Too few people actually read Keynes. He was a lot smarter than many of his followers. As when he said: “Practical men … are usually the slaves to some defunct economist. Madmen in authority, who hear voices in the air, are distilling their frenzy from some academic scribbler from a few years back.”

How true. Deficits are all the rage. But it’s not because academic economists suddenly decided that huge borrowing is any more likely now then it ever was to spur the economy. It’s because people are hurting. They’ve lost income, they’ve lost houses, they’ve lost savings and they want to be made whole again. I get that. We all do.

But it’s no good asking Ottawa to help people by robbing the future taxpayer. That violates principle number three. People of different stripes have different views about fairness, but no notion of fairness can accommodate this rush for handouts.

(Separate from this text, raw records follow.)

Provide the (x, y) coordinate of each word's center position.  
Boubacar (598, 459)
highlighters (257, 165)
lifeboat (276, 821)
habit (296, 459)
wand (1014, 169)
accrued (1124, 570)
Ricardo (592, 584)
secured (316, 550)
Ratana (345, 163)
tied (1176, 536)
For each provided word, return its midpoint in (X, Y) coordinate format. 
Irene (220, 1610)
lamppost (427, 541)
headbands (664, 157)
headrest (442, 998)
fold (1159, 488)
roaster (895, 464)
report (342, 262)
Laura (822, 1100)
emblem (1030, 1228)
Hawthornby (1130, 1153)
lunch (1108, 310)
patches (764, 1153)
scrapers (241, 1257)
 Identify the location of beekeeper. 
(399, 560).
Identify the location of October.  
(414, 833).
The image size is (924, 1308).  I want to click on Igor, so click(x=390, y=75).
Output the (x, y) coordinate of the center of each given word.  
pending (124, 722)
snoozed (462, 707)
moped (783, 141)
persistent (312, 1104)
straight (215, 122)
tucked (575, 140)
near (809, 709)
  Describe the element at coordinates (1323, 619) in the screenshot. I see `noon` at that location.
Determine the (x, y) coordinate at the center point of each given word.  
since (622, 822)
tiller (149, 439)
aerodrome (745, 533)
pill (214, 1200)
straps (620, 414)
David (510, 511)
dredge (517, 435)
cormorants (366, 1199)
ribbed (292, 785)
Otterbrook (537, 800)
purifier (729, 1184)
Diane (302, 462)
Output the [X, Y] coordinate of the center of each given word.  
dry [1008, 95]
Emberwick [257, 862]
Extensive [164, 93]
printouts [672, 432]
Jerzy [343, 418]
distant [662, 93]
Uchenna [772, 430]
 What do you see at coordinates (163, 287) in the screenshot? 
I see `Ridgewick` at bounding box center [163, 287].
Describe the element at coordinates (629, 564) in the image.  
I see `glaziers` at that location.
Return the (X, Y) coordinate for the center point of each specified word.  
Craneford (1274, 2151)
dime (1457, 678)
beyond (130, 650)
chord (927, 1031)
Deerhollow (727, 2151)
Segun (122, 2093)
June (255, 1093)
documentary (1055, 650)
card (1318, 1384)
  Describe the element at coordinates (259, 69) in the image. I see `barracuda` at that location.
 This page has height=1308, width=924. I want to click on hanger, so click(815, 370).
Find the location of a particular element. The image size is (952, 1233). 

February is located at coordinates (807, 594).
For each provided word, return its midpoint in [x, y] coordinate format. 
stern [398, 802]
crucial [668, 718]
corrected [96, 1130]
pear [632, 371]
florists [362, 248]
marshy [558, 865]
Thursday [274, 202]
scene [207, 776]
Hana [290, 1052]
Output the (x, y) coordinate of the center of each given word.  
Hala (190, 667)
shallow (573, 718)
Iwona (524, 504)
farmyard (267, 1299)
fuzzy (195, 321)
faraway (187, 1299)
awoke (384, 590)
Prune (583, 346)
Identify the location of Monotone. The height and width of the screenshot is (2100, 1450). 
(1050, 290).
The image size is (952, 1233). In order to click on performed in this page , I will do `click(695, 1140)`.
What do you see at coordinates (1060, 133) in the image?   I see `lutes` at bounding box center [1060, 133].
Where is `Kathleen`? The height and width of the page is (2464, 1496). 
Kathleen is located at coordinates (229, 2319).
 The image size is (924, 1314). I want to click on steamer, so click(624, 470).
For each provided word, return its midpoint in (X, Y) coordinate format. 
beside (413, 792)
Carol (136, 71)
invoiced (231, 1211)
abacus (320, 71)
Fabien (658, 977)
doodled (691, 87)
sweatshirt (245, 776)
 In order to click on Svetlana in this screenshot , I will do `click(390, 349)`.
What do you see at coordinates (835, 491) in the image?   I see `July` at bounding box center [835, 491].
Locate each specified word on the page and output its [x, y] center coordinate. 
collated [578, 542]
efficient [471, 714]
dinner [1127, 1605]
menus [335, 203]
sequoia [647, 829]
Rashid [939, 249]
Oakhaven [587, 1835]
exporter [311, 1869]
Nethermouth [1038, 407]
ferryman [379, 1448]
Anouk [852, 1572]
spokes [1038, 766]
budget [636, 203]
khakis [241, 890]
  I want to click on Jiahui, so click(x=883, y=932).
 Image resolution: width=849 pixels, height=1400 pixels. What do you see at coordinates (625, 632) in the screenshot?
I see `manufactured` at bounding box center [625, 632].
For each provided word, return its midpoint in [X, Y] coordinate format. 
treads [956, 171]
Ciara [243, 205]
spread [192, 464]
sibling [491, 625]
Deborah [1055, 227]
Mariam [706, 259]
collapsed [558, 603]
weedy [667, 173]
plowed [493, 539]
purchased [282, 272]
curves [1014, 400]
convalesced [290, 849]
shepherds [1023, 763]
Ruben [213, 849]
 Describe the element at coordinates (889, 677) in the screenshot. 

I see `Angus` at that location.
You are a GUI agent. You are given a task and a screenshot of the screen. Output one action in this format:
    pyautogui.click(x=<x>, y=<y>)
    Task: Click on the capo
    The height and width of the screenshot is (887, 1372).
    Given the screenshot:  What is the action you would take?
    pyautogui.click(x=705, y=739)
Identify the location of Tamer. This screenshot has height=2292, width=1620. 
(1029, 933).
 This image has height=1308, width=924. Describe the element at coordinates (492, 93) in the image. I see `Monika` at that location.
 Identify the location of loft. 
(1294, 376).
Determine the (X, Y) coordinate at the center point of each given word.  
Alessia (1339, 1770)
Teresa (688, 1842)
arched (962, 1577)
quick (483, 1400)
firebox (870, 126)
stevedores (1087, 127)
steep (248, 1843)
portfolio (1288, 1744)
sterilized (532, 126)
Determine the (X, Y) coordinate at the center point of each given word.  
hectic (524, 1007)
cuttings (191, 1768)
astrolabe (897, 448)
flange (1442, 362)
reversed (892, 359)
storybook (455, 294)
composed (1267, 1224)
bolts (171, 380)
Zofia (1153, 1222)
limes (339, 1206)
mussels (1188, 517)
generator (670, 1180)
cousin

One of the clearest takes on this came in January from two guys who have violated just about every conservative principle there is: Larry Flynt, the publisher of Hustler, and Joe Francis, a maker of hardcore pornographic DVDs.

They demanded a $5-billion bailout for the U.S. porn industry. They wrote to their Congressmen and explained why porn stimulus would help depressed Americans. Francis said in an interview: “The government is handing out money. They’re moving toward a nationalized economy, and Larry and I felt we might as well be a part of it.” He was tongue in cheek — but it sounded serious. Why not? Sauce for the goose, sauce for the gander. This is a song anyone can sing.

Transparency and accountability, determination to take the long view and fair distribution of burdens. Neglect of those principles helped bring the crisis about and threaten to prolong it. Honouring them better can help us get out of it faster and stronger.

William B. P. Robson is President and CEO of Toronto’s C.D. Howe Institute.